This course is an introduction to analytic number theory. Particularly, we will study modern tools and concepts in the theory of zeta- and L-functions. This course is followed by Advanced topics in Algebra D1.

Zeta- and L-functions appear in many areas of number theory, and are studied very actively. This course hopes to provide solid background for students intending to learn advanced topics on zeta- and L-functions. We begin with the classical Riemann zeta function and Dirichlet L-functions.

### Student learning outcomes

Students are expected to:
-- understand fundamental notions and methods of analytic number theory
-- be familiar with modern tools and concepts in the theory of zeta- and L-functions.

### Keywords

Riemann zeta function, Dirichlet characters, Dirichlet L-functions, Prime Number Theorem

### Competencies that will be developed

 ✔ Specialist skills Intercultural skills Communication skills Critical thinking skills Practical and/or problem-solving skills

### Class flow

This is a standard lecture course. There will be some assignments.
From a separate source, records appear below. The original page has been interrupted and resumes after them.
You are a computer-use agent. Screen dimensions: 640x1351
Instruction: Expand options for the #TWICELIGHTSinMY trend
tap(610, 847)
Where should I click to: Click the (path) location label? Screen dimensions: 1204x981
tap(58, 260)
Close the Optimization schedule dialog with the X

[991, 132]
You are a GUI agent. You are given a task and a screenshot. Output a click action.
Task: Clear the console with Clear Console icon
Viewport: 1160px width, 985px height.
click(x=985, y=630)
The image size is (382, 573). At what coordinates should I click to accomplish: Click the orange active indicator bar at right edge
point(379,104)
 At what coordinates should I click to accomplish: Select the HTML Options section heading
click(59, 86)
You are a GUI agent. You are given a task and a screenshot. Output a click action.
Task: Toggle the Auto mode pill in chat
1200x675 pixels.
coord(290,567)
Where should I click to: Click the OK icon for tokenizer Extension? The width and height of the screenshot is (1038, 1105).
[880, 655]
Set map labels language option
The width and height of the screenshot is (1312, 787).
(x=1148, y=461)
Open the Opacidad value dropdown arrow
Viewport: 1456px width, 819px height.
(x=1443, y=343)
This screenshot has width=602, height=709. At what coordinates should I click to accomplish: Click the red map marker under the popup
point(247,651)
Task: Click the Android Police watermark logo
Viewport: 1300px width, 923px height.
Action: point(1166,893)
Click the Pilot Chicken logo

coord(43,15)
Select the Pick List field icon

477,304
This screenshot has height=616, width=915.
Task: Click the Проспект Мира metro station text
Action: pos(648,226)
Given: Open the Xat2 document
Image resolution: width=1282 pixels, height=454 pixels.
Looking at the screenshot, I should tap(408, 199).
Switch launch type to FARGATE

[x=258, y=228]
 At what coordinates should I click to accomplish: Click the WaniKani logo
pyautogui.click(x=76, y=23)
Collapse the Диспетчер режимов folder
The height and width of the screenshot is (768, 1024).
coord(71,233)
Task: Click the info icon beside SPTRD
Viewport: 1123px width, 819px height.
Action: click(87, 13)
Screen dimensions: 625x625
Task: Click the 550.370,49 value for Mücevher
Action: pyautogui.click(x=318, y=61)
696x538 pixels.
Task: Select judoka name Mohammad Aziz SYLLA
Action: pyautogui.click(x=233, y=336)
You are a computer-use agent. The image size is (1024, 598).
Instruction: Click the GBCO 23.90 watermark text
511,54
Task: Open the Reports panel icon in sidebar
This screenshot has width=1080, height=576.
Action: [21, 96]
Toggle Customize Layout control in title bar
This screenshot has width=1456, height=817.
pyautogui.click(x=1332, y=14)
### Course schedule/Required learning

Course schedule Required learning
Class 1 Distribution of prime numbers, Chebyshev's inequality Details will be provided during each class
Class 2 The Riemann zeta function Details will be provided during each class
Class 3 Dirichlet characters, Gauss sums Details will be provided during each class
Class 4 Dirichlet L-functions, Dirichlet's class number formula Details will be provided during each class
Class 5 Properties of the gamma function Details will be provided during each class
Class 6 Functional equations of the Riemann zeta-function and Dirichlet L-functions Details will be provided during each class
Class 7 Zero-free region of the Riemann zeta-function and Dirichlet L-functions Details will be provided during each class
Class 8 Prime Number Theorem (in arithmetic progressions) Details will be provided during each class

None required.

### Reference books, course materials, etc.

H. Davenport, Multiplicative Number Theory, GTM 74 (3rd revised ed.), New York: Springer-Verlag
H. L. Montgomery and R. C. Vaughan, Multiplicative Number Theory I : Classical Theory, CSAM 97. Cambridge University Press

### Assessment criteria and methods

Assignments (100%).

### Related courses

• MTH.A408 ： Advanced topics in Algebra D1

None required.

### Other

None in particular.